Y aún así, entre convicciones y credulidades, nadie ha sido capaz de descifrar dónde se halla y quién es el relojero que hace funcionar la clepsidra del mar. Nadie supo nunca cuando se construyó el reloj y tampoco se conoció quién, para qué y porqué decidió medir el tiempo entre las aguas. 
Cuenta un marinero, inmune al canto de las sirenas, que oyó de los labios de éstas un cantar sobre el reloj del mar, cuyas invisibles manecillas dibujan las constelaciones de los cielos y en cuyas paredes se dibujan efímeramente los rostros de sus relojeros. 
También cuentan que ese reloj no existe, ni existió jamás. Y que solo es el santo y seña de aquellos que hicieron patria de la mar.
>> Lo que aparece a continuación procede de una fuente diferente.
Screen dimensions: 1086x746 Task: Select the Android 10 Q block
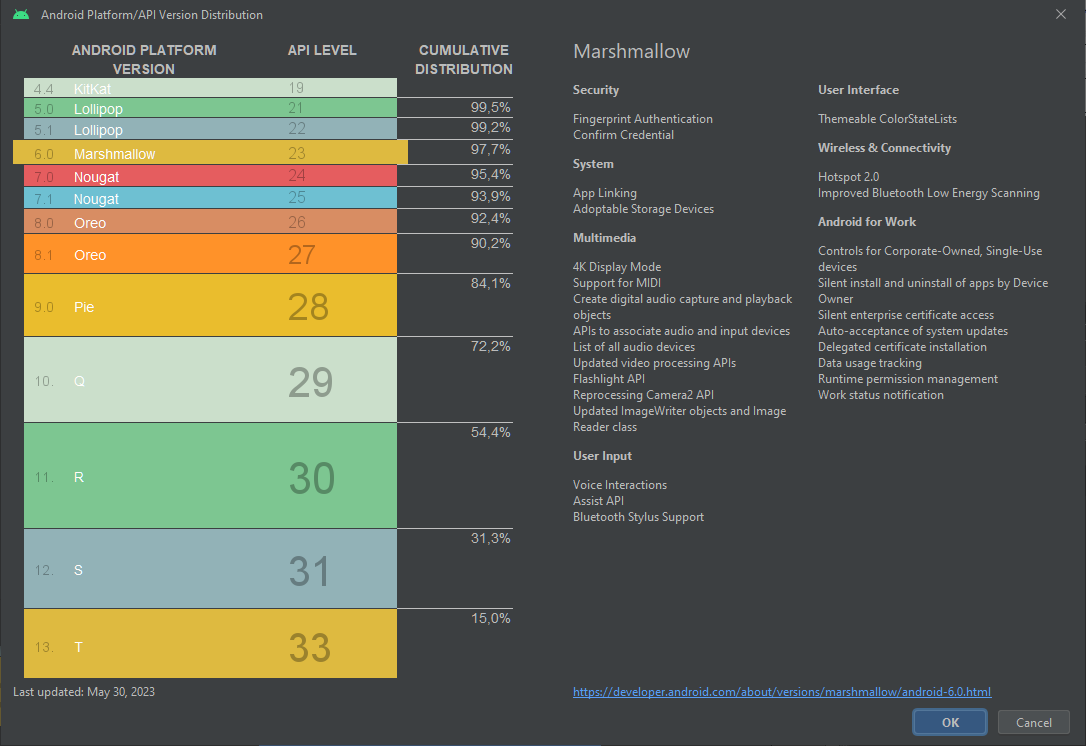[x=210, y=380]
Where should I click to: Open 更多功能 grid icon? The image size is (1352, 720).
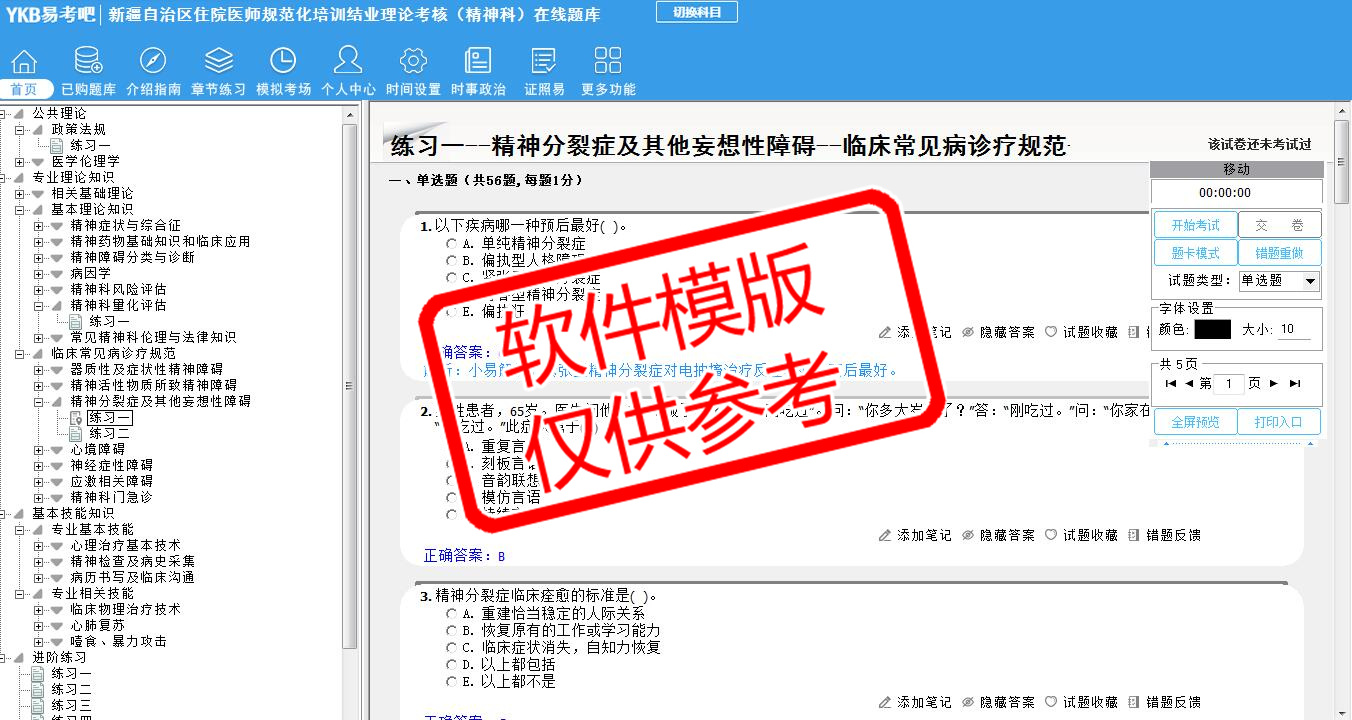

miércoles, 6 de enero de 2016

El tic-tac del lobo de mar


De los Mares del Sur al mar de olivos. Tras años de búsqueda al final nos hemos encontrado. El lobo de mar y el gato. Y no ha sido fácil. 
Nos cruzamos en el Inglés de Lisboa. Acababas de marcharte cuando yo atravesé el umbral de la puerta. Tan solo quedaba allí, sentada en un taburete y como ausente, la dama de blanco. Otro tanto ocurrió en el puerto de La Valletta, apenas pude llegar al muelle para desde la distancia contemplar como tu navío se alejaba en el horizonte. Tú por mar y yo por los callejones y tejados de la ciudad. Evitándonos sin saberlo y condenados a reunirnos. Ya lo habíamos hecho en las páginas de papel y en la tela de las camisetas, pero se resistía el poseedor del tic-tac.
Intenté renunciar a buscarte en aquellos lejanos y sin embargo familiares Mares del Sur, pero tu padre y Manuel Vázquez Montalbán me empujaban allí. Y aún así te busque en otros lugares, en ciudades, con puerto o sin él, y también en ese otro mar que es la Red. 
Una vez incluso llegué a tenerte en las manos, pero el destino o el capricho, puede que el exceso de confianza, me hizo dejarte sobre aquel mostrador y seguir buscando al otro poseedor del tic-tac, aquel vestido de negro y blanco y de edición limitada. Al final os perdí la pista a los dos. De hecho hace poco más de un año me dí por vencido. 
Y ahora, cuando ya no buscaba, cuando ni siquiera esperaba o pensaba en tí, te encuentro en una Roca, en el Vallés Oriental. ¿Qué te voy a contar a tí de lo escrito en las líneas de la mano? Me dicen que eres una pieza de coleccionista y sin embargo, ante mi sorpresa, te han puesto precio de saldo. Juntos debemos ser dignos de exhibirnos en un museo o en una barraca de feria. ¿Te imaginas a un gato de callejón que nunca llevó collar deambulando con el poseedor del tic-tac al cuello? 
Ya sé que yo nunca seré el gato de Cheshire, ni tú el capitán Nemo. Pero compartimos con ambos y con otros muchos un mundo de ficción. Tu alter ego, Hugo Pratt, está muerto, aunque ahora han tomado el relevo dos autores españoles, el guionista Juan Díaz Canales (creador del gato Blacksad) y el dibujante Rubén Pellejero; y el mío, aunque vive, sin llegar a zombi siempre tuvo algo de muerto viviente. 
Te han situado “Bajo el sol de medianoche”, que es una extraña forma de otorgarte una segunda vida; algo que como comprenderás no impresiona a un gato que disfruta de siete o lo que es lo mismo, sobrevive a seis muertes. 
Porque de eso se trata, de sobrevivir, de seguir escuchando el tic-tac. Ficticia o realmente. En mares de papel, de agua o de olivos.